WW II Collection On Display At UND
by Kyle Johnson, KVRR Reporter/Producer
February 04, 2013
Taking a trip through history is now as simple as a walk down a hallway at UND.
A new exhibit is showcasing a rare look into the lives of one of North Dakota's bravest infantries during World War II, the 164th Infantry Regiment.
Down a quiet hallway inside Chester Fritz Library at UND, is a new exhibit honoring one of the most celebrated group of North Dakota Soldiers during World War II.
"They are a very highly decorated unit," said exhibit organizer, Dan Sauerwein. "North Dakota can be very proud of its contribution to the war effort""
The infantry helped blaze the trail of battle in the pacific, being the first Army to engage the enemy at the Guadalcanal.

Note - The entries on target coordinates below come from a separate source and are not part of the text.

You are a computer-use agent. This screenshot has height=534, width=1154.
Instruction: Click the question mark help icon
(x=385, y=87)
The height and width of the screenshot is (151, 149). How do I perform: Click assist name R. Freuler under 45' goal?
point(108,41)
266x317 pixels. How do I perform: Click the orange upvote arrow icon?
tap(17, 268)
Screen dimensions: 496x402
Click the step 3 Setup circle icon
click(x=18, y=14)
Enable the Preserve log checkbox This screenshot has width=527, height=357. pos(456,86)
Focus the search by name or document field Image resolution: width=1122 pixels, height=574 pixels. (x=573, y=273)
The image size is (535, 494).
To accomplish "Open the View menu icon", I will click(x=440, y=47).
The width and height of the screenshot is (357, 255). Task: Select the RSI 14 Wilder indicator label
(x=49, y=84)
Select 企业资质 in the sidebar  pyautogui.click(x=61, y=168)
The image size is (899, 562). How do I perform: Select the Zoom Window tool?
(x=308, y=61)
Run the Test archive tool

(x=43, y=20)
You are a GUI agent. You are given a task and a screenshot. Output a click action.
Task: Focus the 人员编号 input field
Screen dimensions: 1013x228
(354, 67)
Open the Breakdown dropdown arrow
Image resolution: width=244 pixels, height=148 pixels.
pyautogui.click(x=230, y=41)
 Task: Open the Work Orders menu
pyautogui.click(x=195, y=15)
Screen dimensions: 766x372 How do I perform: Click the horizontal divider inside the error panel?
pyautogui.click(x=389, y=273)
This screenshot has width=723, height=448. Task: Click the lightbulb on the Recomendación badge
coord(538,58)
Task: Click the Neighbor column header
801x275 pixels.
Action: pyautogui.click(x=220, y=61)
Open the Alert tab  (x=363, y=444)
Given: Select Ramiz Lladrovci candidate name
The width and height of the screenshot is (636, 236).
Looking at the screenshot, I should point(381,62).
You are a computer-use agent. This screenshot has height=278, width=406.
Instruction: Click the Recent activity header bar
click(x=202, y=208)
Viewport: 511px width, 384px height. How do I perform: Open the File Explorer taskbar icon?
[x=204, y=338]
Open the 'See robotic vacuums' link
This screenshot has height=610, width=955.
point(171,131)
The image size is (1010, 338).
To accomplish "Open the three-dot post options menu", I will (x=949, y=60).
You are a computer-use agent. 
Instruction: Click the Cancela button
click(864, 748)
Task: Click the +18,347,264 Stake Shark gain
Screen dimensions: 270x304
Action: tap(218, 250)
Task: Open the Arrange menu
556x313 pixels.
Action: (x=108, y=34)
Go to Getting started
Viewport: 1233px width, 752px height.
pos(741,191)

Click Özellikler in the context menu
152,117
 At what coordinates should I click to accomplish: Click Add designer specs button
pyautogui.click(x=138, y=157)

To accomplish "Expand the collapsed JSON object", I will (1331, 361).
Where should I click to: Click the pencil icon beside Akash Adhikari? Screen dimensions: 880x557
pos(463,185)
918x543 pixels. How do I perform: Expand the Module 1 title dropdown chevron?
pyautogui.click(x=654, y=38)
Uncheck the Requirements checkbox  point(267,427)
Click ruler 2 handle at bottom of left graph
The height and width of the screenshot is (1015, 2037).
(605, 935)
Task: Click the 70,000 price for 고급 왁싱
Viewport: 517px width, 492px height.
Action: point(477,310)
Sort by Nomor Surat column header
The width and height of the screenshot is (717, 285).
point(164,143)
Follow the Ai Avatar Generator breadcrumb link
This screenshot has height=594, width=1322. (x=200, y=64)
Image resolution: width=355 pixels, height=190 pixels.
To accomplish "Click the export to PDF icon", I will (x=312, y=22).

Their support of a marine division even earned them the nickname of the 164th Marines.
"It's the ground pounders." Sauerwein said. "These are the guys that are into combat."
For weeks, hundreds of US soldiers were killed or wounded trying to fight off fierce and sometimes kamikaze-style fighting from the Japanese.
"It was considered dishonorable to surrender, so it was essentially a fight to the death," Sauerwein said.
"I think that's fascinating. What they went through. What they sacrificed, and they did such a great job," added Curt Hanson, with the UND Dept. of Special Collections.
The 25 piece display is part of a larger collection donated to UND, Sauerwein was processing the items when the idea to put them on display popped into his head.
"They're here. We have them. Why not show them to the public?" Sauerwein said.
"I'm very proud of it," said Hanson. "It's a wonderful collection that documents an important part of ND history."
Featuring items such as a bracelet made from a downed zero aircraft, a grass skirt from Fiji and even a Japanese sword.
"That is personally my favorite part of the collection here," said Sauerwein.
A new generation of Americans can now look and appreciate what life was like on the front lines for these brave young North Dakota men.
Now that it's in place, the exhibit will be a permanent fixture on campus.